REQUIRED WORK:
Which lines of the dataset items below contain the word "Identify", matching case exactly? Report each such line in full.

(Dataset items)
=====

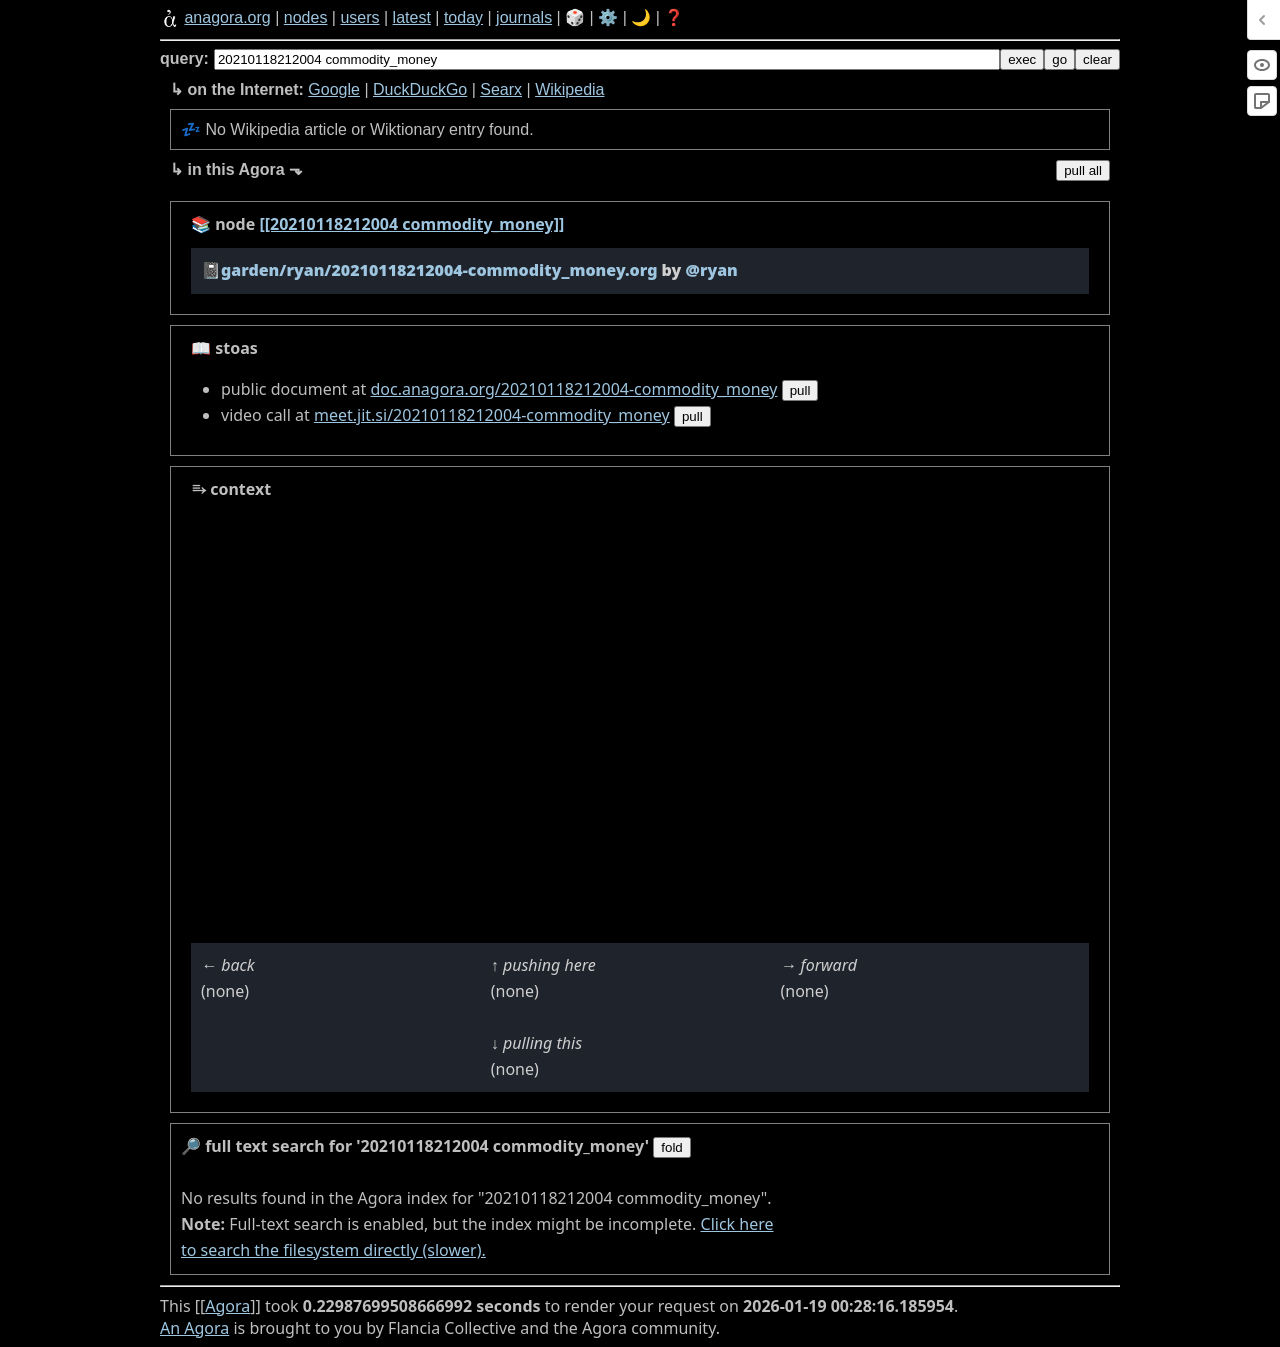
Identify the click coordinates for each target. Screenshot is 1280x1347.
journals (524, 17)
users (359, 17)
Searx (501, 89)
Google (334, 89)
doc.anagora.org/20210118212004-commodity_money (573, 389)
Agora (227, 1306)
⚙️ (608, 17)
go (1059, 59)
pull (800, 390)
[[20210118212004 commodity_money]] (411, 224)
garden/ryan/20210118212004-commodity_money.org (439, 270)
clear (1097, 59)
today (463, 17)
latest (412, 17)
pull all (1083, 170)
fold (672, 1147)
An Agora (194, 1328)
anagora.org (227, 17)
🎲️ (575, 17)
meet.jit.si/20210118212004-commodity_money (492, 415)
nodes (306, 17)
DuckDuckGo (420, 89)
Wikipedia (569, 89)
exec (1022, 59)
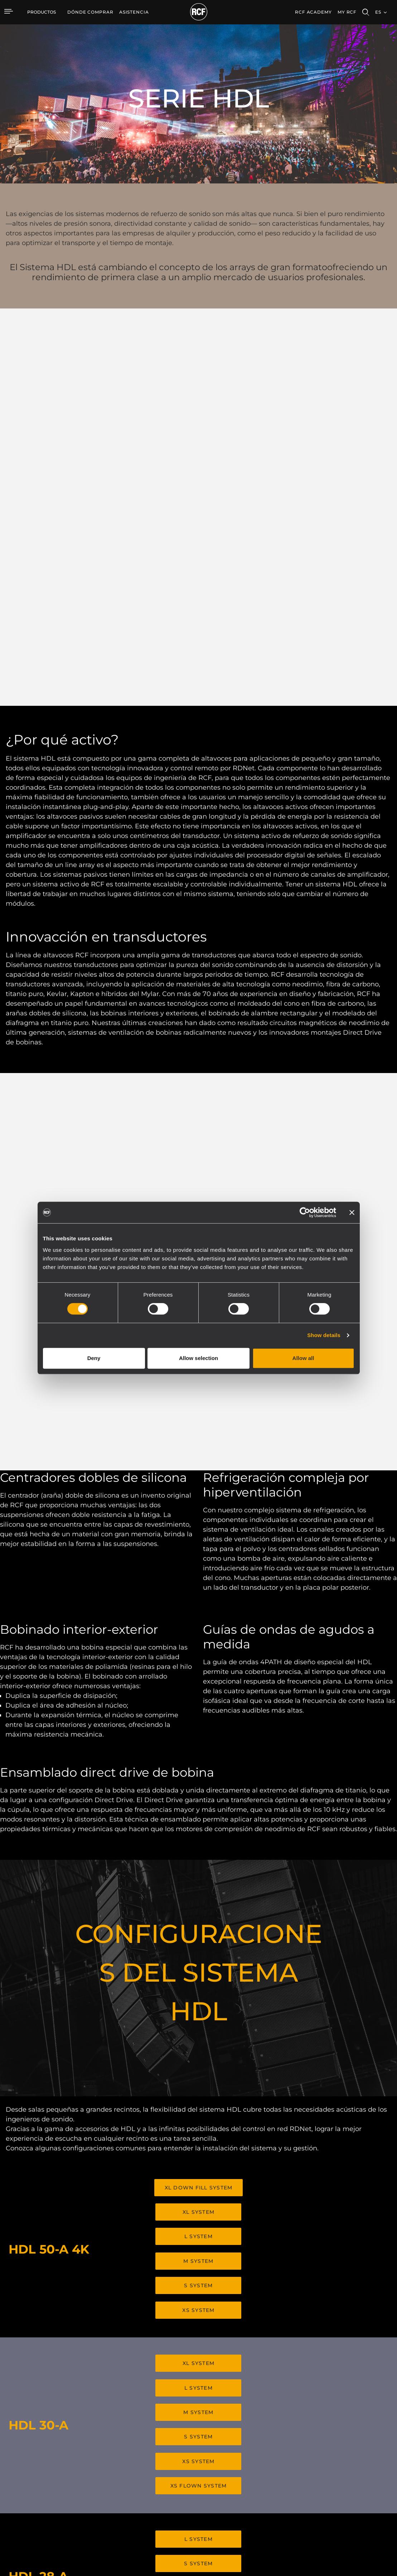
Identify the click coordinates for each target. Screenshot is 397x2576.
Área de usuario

=====

RESULT OF THE TASK:
Identify the click coordinates for each target. Screenshot is 1280x1347.
Identify the click coordinates for each target. Screenshot is 397x2576.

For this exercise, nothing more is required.